▸ GOAL OF THE EXERCISE
Rewrite the material below with every "legend entry" changed to "key entry", keeping everything else the same and leaving out the pictures.

Recorded data
↓↓↓
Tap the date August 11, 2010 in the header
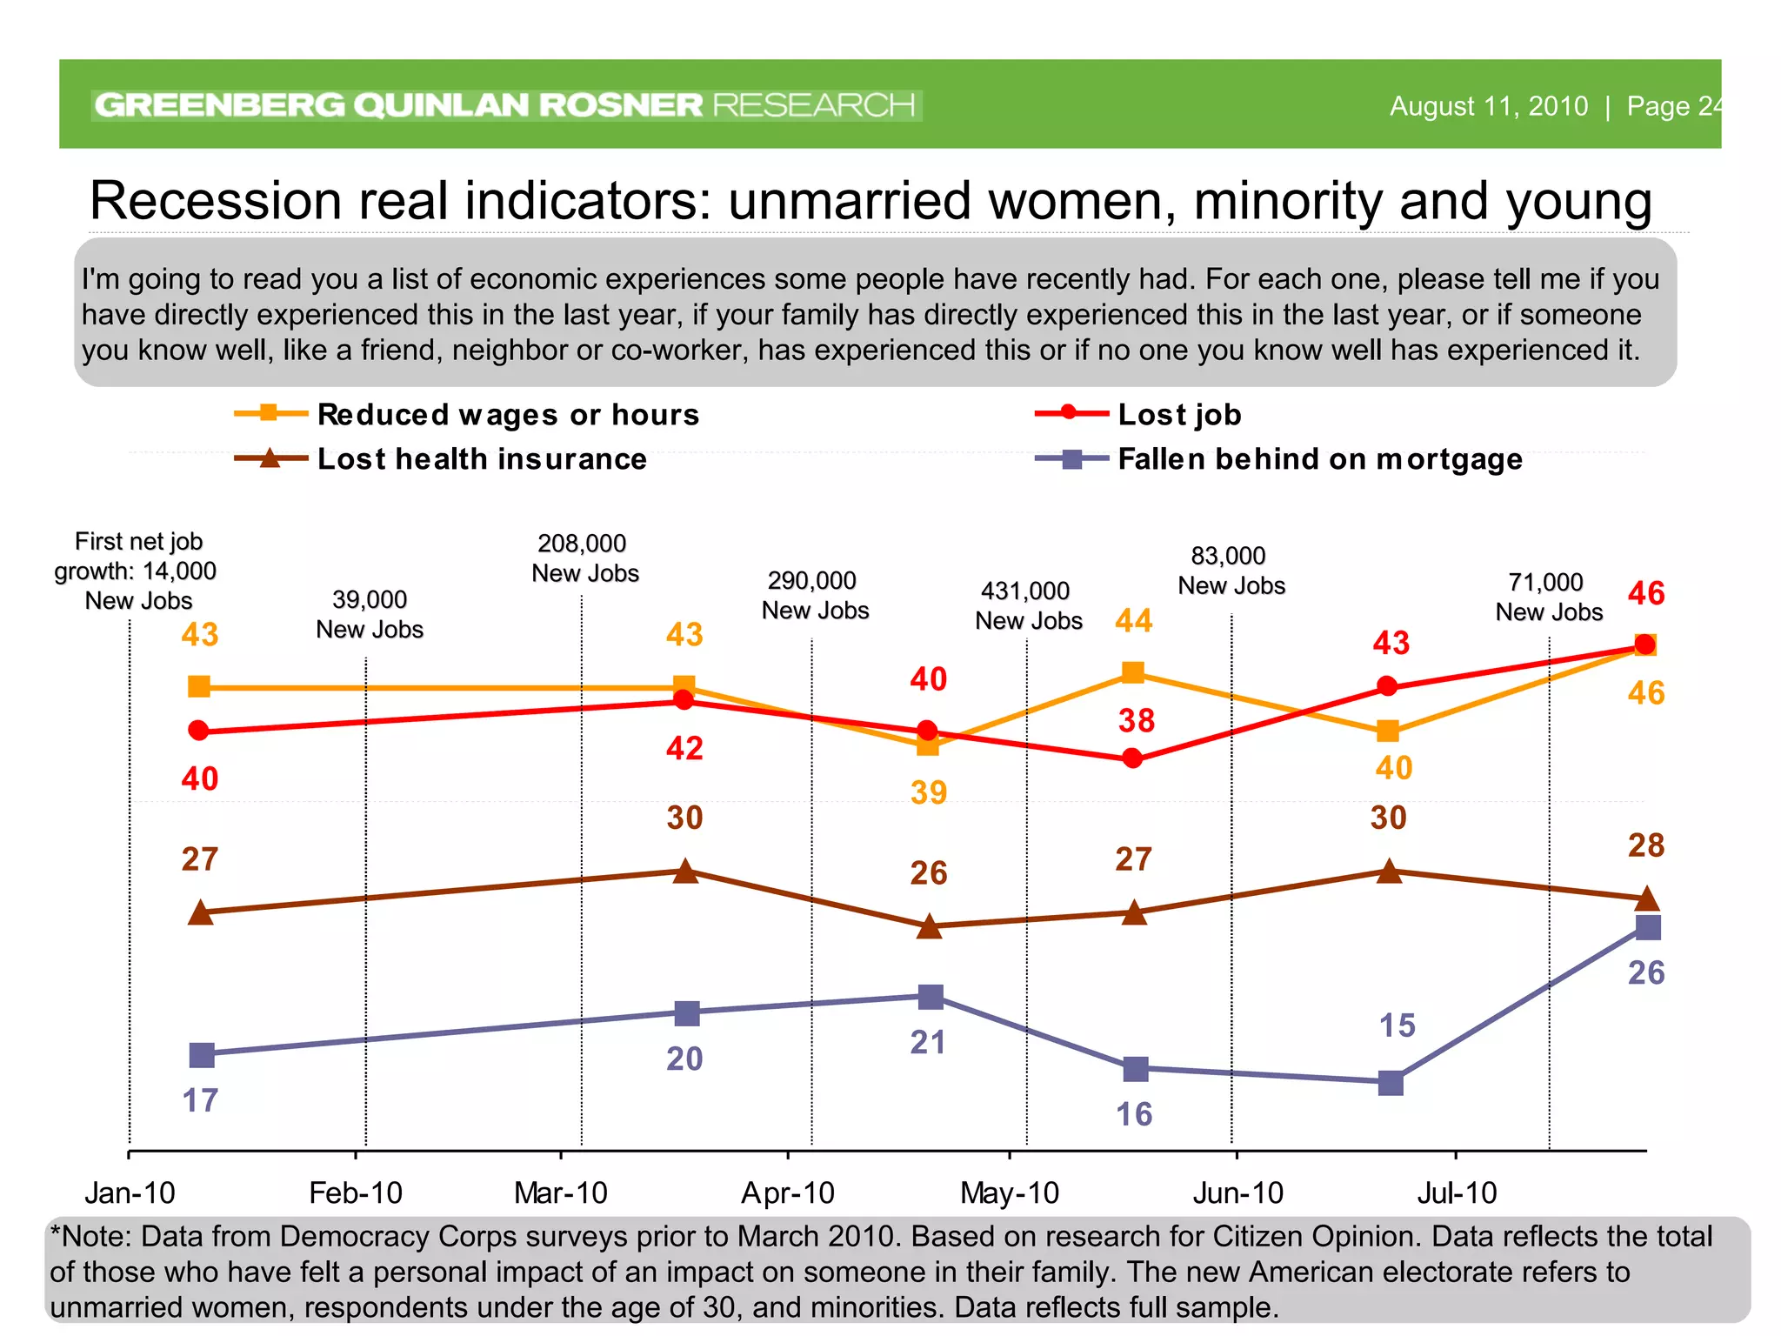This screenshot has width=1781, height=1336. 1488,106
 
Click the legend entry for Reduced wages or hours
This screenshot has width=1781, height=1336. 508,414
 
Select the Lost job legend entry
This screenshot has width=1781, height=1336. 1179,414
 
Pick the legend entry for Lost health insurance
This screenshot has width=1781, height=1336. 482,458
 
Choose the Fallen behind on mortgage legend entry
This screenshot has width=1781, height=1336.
↑↑↑
▸ COMPLETED TASK
Tap the date August 11, 2010 in the header
This screenshot has width=1781, height=1336. 1488,106
 
Click the key entry for Reduced wages or hours
This screenshot has width=1781, height=1336. 508,414
 
Select the Lost job key entry
This screenshot has width=1781, height=1336. 1179,414
 
Pick the key entry for Lost health insurance
This screenshot has width=1781, height=1336. 482,458
 
Choose the Fallen behind on mortgage key entry
This screenshot has width=1781, height=1336.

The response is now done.